Old-school Christianity Sux Eggs
Jonathan Brink’s post, Just Tell Me How to Think, got me thinking. In it, he quoted some old-school Christian guy as saying this:
“On the outside, it can sometimes appear that these “emerging churches” are just as orthodox as any other Bible-believing church. Online doctrinal statements and many sermons will sound no different from a Bible-based church. But more often than not when the outer layers are peeled back from these “emerging churches,” a mystical-based, kingdom-now, panentheistic view of “God” is revealed.
And I have to say it looks to me much like it looks to these guys: Churches do try to hide the truth of what they believe in an effort not to offend old-school Christians.
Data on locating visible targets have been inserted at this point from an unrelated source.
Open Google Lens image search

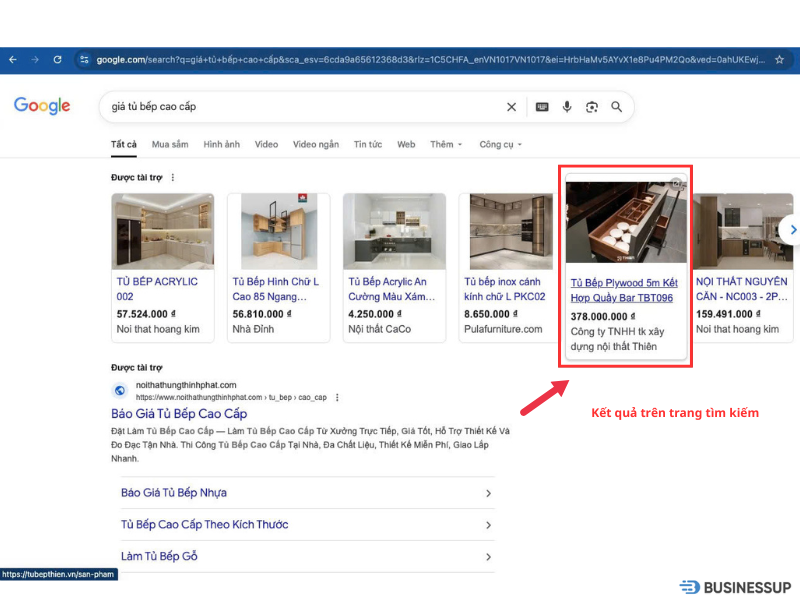[592, 106]
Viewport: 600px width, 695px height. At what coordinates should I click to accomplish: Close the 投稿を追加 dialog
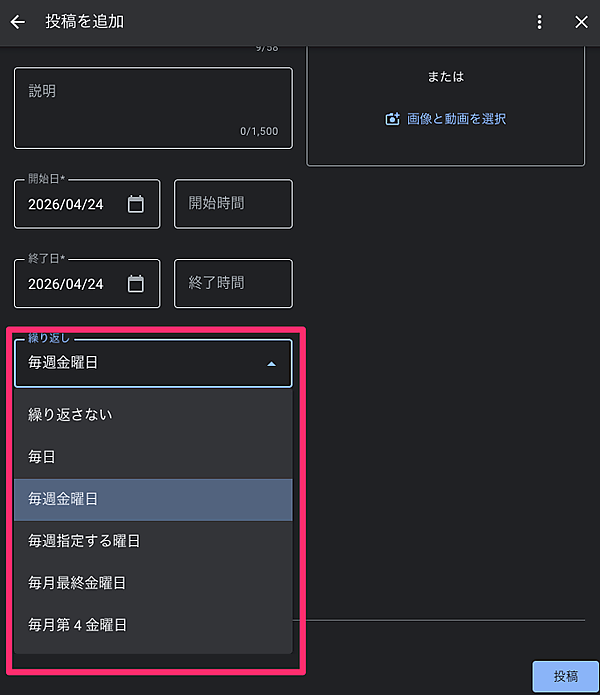click(581, 22)
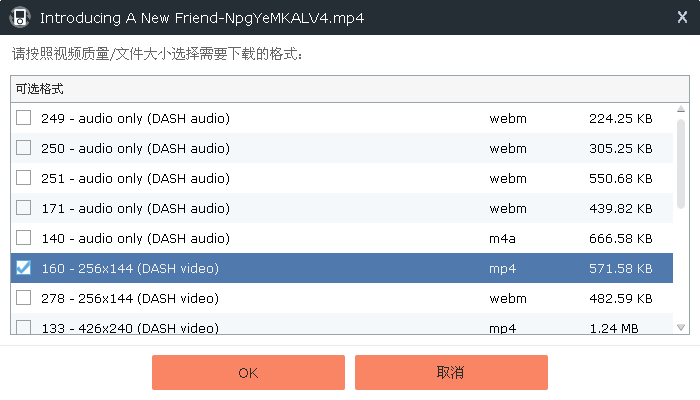Check the 250 audio only format

tap(23, 148)
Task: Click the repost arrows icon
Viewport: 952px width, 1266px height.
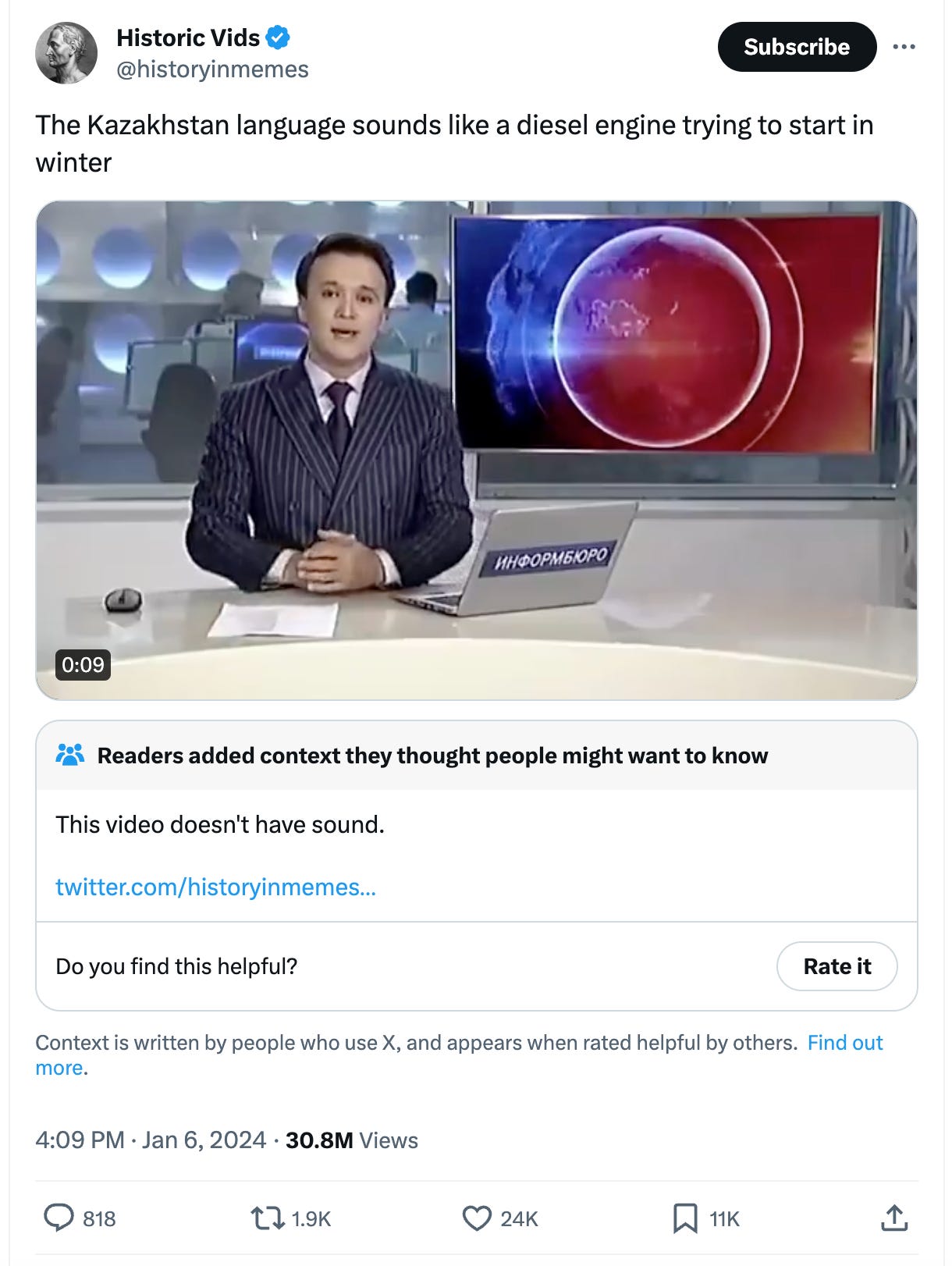Action: (x=267, y=1218)
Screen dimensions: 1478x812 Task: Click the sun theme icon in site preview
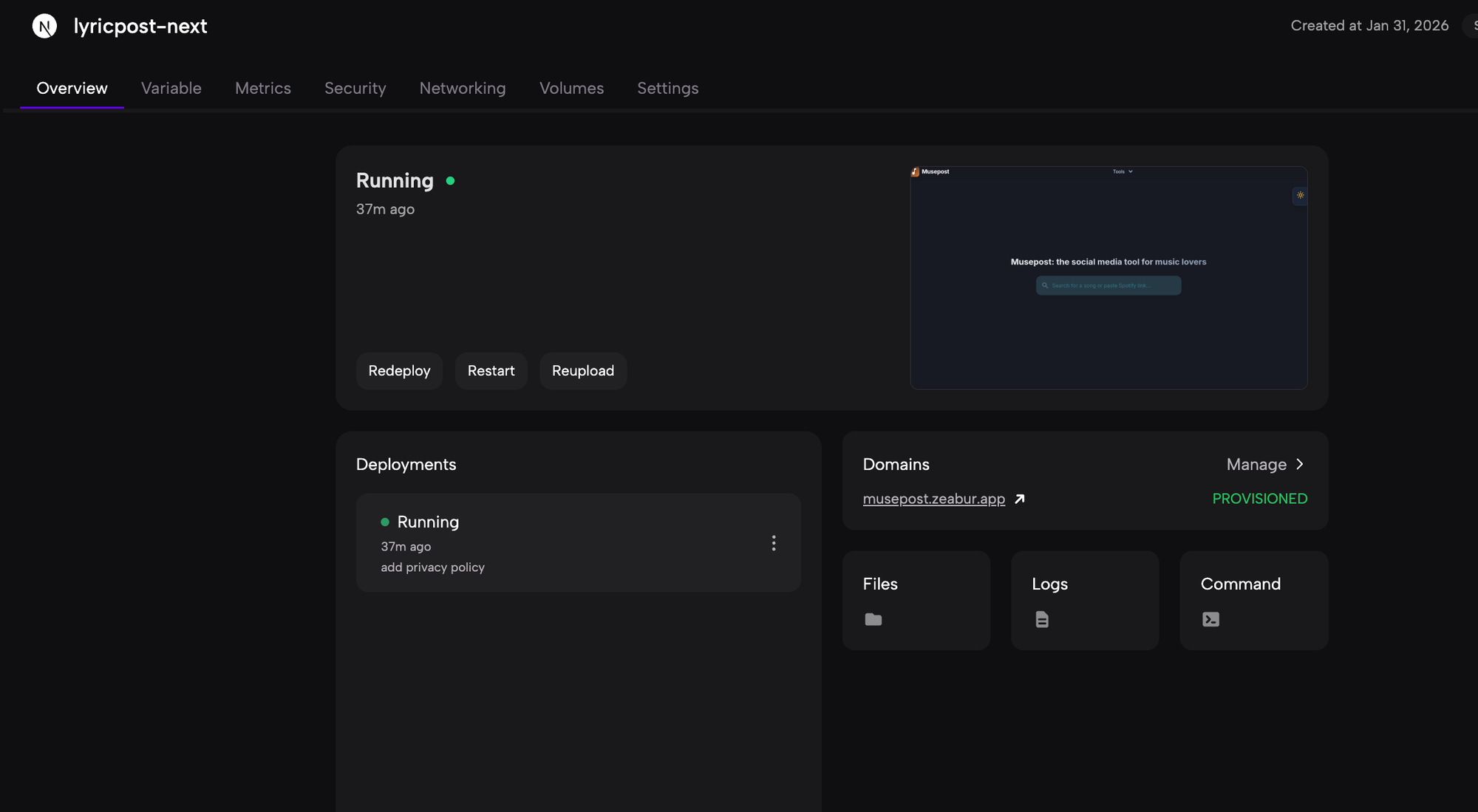[x=1300, y=195]
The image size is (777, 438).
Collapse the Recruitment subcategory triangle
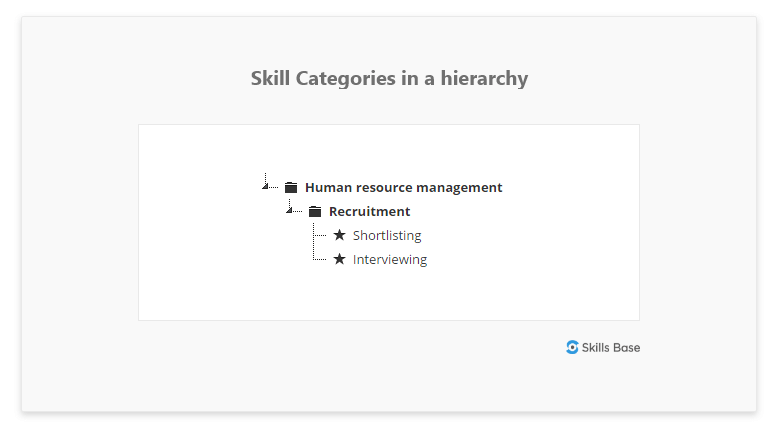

They *do* put up statements of faith that imply that they’re just regular old-fashioned “Bible-believing” Christians. And I think it’s sad.
I keep hearing leaders say “I’m not saying I don’t agree with substitutionary atonement, I’m just asking…” or “Of course I affirm the Nicene Creed, I’m just saying…” They are dancing around the truth because they don’t want to push away fellow Christians. But what about the rest of the world?
The secular world is my world, an I am telling y’all that they are not going to come to Christianity as long as they think it’s about a God who longs to burn people for all eternity, or any other weird, illogical theology.
I am deeply in love with the emergent church, and grateful to Jonathan Brink, and to Tony Jones, Rob Bell, Brian McLaren, and others for the honest things they’ve said.
But you’re all still only seeing Christians. You’re not speaking to the rest of us, for whom the dogma is just silliness. Those doctrines kept me away for so long. And when I was finally able to see the possibilities, it was because I dug and dug, and overlooked weird things like “I’m not saying substitutionary atonement is wrong…”
Just for the record OF COURSE IT’S WRONG. The idea that God demanded blood as payment for our sins is silly, and any God that worked that way would be unworthy of worship. There. I said it.
Jesus didn’t come here to die as payment for anything. I could go on all day about how that makes no sense at all, but I won’t. Because what’s much more interesting is why he did come here.
Jesus came here to LIVE with us, to BE among us, and to SHARE the good news of God’s love and God’s kingdom with us. Why did he have to die? Because that’s what it means to be human. We all die. Some earlier, some later. Some by “natural causes” and some because of the stupidity of other humans. But we all die.
The reason he died the way he did is because that the most loving thing he could do right then, with those people. He gave himself to show us the way.